Everyone sits and talks and drinks. You speak Portuguese very well, lies the woman.  I don’t really, says YLIAI, and I can’t write it at all. Bet you can write it better than me, says the woman, I’m illiterate. No you’re not, says YLIAI. Am too, says the woman, proudly.

YLIAI doesn’t know what to say. He has never met anyone who has professed to being illiterate before. He opts for constructive. There are lots of courses where you can learn to read and write, these days, he says. Ah, says the woman, making a disdainful gesture with her hand. I don’t need to read or write on the market stall, and anyway I probably wouldn’t be able to understand the course anyway. Of course you would, says YLIAI. Nah, says the woman, I´m pretty stupid, though she doesn’t seem to be. The Lord gave me what he gave me, she says, and he didn’t give me the ability to read or write, so what am I going to do? That’s the way he wants it, so that’s the way it’ll be.

She nods her head a few times, as though agreeing with what she has just said, and smiles at YLIAI. There is a hint of triumph in her smile, as though she is pleased with her argument. Then it is time to go home.

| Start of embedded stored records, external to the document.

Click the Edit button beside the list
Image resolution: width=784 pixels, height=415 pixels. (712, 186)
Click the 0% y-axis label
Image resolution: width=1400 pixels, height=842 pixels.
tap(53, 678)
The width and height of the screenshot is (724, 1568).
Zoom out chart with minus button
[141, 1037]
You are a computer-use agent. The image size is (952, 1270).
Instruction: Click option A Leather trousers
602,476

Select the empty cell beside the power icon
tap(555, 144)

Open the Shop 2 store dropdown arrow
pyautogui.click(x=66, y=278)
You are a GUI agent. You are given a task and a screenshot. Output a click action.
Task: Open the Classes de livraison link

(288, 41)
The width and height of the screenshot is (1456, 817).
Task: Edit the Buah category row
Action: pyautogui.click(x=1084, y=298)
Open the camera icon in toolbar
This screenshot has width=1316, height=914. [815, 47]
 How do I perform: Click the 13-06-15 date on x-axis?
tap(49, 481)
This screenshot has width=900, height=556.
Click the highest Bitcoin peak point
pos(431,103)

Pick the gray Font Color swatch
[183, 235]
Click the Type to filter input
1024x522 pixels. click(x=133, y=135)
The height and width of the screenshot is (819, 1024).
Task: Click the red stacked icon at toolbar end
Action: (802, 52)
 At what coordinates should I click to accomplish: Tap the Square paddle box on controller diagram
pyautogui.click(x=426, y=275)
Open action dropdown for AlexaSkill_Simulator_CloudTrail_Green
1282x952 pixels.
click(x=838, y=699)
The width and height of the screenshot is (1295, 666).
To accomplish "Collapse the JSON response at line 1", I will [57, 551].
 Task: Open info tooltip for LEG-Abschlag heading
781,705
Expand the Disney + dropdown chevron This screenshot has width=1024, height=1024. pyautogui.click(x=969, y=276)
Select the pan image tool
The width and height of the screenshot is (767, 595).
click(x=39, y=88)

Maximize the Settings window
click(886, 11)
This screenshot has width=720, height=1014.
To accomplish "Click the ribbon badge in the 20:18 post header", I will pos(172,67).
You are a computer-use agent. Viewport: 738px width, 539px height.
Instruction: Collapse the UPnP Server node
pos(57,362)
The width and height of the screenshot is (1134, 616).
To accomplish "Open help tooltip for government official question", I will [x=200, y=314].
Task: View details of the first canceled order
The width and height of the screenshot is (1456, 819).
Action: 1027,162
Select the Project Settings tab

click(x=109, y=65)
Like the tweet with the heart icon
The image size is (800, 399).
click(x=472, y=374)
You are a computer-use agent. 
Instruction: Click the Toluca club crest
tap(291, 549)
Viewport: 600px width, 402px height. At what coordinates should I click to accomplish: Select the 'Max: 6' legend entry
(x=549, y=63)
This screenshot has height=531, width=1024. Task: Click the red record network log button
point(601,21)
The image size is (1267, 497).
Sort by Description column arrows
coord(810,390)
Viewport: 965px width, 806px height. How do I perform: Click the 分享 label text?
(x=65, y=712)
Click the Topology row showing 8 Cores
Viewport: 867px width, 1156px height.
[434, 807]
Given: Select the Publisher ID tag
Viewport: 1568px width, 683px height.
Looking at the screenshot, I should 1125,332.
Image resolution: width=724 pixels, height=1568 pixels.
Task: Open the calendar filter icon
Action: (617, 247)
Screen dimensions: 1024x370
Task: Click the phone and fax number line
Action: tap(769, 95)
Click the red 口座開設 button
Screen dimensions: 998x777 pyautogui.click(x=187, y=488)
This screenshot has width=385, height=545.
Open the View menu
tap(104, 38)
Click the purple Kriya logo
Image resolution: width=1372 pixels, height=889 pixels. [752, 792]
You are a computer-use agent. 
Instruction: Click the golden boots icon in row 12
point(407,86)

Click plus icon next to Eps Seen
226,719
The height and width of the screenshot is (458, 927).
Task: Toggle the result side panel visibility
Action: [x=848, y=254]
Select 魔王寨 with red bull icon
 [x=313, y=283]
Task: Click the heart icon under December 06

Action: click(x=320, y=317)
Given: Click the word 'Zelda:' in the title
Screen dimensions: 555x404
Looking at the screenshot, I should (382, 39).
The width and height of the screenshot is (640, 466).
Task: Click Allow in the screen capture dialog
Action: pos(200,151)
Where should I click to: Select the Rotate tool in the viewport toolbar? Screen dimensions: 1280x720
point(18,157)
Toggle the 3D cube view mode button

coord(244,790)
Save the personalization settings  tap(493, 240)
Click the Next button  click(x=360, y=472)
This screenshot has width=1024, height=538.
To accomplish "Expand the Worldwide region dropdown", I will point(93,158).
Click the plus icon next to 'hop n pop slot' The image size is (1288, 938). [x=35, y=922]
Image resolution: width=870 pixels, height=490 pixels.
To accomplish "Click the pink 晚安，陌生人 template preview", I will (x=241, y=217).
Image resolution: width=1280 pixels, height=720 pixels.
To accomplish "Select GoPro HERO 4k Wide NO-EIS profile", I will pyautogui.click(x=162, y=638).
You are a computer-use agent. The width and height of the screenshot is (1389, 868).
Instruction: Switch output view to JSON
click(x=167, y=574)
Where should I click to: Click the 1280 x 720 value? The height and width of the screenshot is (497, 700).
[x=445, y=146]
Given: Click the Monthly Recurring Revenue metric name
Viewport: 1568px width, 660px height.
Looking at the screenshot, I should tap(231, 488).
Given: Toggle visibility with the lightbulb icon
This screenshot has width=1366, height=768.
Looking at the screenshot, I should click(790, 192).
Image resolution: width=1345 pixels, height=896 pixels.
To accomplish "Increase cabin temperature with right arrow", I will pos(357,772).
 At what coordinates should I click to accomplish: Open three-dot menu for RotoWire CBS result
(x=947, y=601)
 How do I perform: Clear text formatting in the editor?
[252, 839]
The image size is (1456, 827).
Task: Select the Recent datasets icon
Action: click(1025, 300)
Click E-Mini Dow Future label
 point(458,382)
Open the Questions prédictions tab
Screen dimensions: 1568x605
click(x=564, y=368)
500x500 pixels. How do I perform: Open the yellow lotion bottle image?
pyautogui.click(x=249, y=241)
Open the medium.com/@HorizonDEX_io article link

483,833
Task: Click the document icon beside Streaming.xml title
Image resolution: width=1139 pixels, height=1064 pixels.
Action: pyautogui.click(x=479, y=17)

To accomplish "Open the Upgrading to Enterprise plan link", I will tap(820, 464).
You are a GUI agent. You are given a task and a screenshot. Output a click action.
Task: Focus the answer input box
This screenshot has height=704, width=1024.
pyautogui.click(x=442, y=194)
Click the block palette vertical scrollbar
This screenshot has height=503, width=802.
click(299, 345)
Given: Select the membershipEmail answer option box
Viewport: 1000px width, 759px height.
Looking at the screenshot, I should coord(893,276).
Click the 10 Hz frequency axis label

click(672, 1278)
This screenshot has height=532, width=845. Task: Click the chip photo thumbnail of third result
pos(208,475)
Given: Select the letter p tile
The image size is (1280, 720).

In the taxi on the way home, as the rain falls and the holes in the roads grow bigger and more numerous, and the end of the world descends upon Recife, YLIAI thinks about the woman and her faultless logic. He decides he may apply it to the meanderings of his own life. Author of pointless blog scribblings instead of famed writer of classic novels, standing astride the world of letters like a titan?

The Lord gives you what he gives you, so what are you going to do?

Not for the first time, YLIAI decides he feels like a drink. And when he gets home, he finds The Pampas Goat safely tucked up in bed, snoring the snores of a very drunk man. The Ferrari, tyres and everything else intact, sits snugly in its bay under the dingy apartment building. YLIAI feels at peace with the world, and all its mysterious rhythms.